Ever since four-door coupes became a dime a dozen, the European auto industry has been looking for a new niche, and for much of the past year or so, it seemed that the next big thing would be “small premium.” Inspired by the MINI, European automakers from Alfa to Audi have been trying to get consumers to spend big money on tiny, plush cars. But with Audi’s A1 starting at €15,800 ($20,873), it seems that even the efficiency-happy Germans aren’t willing to pay the price of entry for this new niche. Audi built capacity for 100k A1s at its Brussels plant, but since introducing the car in August, Audi has sold only 20k of the pricey subcompacts. And yes, the slow sales do seem to be tied to the exorbitant pricetags.

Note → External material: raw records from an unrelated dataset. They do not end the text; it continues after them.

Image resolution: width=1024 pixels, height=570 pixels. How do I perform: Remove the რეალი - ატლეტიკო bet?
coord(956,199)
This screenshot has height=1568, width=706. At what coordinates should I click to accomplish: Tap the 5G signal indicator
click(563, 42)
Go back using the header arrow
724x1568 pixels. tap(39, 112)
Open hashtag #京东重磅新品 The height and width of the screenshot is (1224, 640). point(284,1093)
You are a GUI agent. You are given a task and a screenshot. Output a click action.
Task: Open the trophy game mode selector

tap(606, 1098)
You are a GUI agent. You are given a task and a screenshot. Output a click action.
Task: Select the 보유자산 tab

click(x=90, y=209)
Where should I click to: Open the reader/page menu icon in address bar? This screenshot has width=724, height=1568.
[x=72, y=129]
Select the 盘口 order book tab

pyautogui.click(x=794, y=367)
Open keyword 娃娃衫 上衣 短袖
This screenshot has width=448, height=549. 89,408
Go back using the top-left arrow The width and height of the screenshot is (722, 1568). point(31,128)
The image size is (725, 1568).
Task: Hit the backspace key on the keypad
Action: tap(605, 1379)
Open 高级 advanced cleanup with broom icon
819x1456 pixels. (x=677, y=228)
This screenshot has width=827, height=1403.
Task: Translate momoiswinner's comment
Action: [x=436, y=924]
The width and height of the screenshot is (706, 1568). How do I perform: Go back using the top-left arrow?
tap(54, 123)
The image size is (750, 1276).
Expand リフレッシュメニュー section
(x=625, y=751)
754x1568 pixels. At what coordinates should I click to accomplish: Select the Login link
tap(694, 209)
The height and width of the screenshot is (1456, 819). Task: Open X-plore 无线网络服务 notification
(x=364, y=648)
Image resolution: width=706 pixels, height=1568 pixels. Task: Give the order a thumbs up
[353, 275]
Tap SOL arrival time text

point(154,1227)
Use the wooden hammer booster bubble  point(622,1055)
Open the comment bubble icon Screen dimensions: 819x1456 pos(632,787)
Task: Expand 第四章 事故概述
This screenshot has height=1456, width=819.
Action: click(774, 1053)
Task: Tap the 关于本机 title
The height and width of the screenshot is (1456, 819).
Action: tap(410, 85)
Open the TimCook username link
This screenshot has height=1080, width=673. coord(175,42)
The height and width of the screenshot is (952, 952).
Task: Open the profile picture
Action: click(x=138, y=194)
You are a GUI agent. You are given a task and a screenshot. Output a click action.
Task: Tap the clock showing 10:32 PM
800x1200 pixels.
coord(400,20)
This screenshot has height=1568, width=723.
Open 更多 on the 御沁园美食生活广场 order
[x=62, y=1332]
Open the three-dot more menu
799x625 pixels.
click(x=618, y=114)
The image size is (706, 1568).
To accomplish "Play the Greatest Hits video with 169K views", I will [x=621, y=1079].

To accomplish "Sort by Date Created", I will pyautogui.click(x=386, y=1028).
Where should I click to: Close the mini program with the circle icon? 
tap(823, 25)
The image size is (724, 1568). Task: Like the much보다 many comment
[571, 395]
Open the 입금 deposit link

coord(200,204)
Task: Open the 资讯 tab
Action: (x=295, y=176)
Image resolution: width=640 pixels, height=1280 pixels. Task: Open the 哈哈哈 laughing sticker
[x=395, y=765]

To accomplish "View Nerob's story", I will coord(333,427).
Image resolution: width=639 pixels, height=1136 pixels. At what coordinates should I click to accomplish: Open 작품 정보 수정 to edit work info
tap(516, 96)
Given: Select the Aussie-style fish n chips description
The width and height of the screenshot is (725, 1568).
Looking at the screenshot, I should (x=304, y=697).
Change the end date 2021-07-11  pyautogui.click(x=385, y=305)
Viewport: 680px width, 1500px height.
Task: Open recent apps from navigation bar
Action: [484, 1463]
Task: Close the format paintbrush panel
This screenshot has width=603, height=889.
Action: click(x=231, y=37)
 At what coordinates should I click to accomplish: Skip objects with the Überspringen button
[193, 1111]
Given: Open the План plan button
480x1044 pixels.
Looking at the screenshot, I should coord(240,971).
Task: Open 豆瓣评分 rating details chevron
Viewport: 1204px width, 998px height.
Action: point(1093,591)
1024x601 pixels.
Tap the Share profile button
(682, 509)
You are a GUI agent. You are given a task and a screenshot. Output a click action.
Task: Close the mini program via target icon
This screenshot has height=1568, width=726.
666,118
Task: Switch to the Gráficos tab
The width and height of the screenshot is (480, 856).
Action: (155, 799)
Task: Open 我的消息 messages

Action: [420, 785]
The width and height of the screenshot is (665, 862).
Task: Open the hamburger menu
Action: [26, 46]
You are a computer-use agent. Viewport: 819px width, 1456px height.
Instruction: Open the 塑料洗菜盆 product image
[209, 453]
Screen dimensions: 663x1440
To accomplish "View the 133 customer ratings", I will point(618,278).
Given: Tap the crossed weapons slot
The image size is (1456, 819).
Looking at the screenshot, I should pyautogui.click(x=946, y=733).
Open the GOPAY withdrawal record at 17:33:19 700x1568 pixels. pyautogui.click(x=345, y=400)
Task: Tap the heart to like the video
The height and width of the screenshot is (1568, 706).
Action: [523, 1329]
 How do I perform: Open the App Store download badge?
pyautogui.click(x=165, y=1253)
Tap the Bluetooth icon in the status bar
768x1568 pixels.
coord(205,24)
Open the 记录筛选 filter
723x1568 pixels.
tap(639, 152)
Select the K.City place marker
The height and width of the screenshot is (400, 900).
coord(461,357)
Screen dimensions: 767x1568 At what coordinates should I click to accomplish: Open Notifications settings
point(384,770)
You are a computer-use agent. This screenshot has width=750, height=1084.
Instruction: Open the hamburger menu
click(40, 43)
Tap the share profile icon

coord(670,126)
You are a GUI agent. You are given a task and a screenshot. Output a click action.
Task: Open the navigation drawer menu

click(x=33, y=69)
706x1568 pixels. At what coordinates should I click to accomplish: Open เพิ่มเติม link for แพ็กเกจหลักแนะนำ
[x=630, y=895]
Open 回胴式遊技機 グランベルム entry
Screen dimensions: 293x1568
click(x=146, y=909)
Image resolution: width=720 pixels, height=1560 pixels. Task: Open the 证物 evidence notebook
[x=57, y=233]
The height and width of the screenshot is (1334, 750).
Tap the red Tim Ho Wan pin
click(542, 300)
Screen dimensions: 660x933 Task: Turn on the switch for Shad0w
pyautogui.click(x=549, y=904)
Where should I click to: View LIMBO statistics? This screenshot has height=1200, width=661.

”Audi is simply asking too much money for a small premium car,” Metzler Bank auto analyst Juergen Pieper told Automobilwoche. He said Mini could charge high prices for its models because the brand has a cult status.
Some German dealers believe Audi has priced the A1 far too high for the the young target group at which it’s aimed. ”For them it is simply too expensive” a German Audi dealer told Automobilwoche.
The A1 is enjoying considerable success: The company stands by the estimate made at the time of the car’s launch that around 50,000 units will be built by the end of 2010 and 30,000 of them delivered to customers.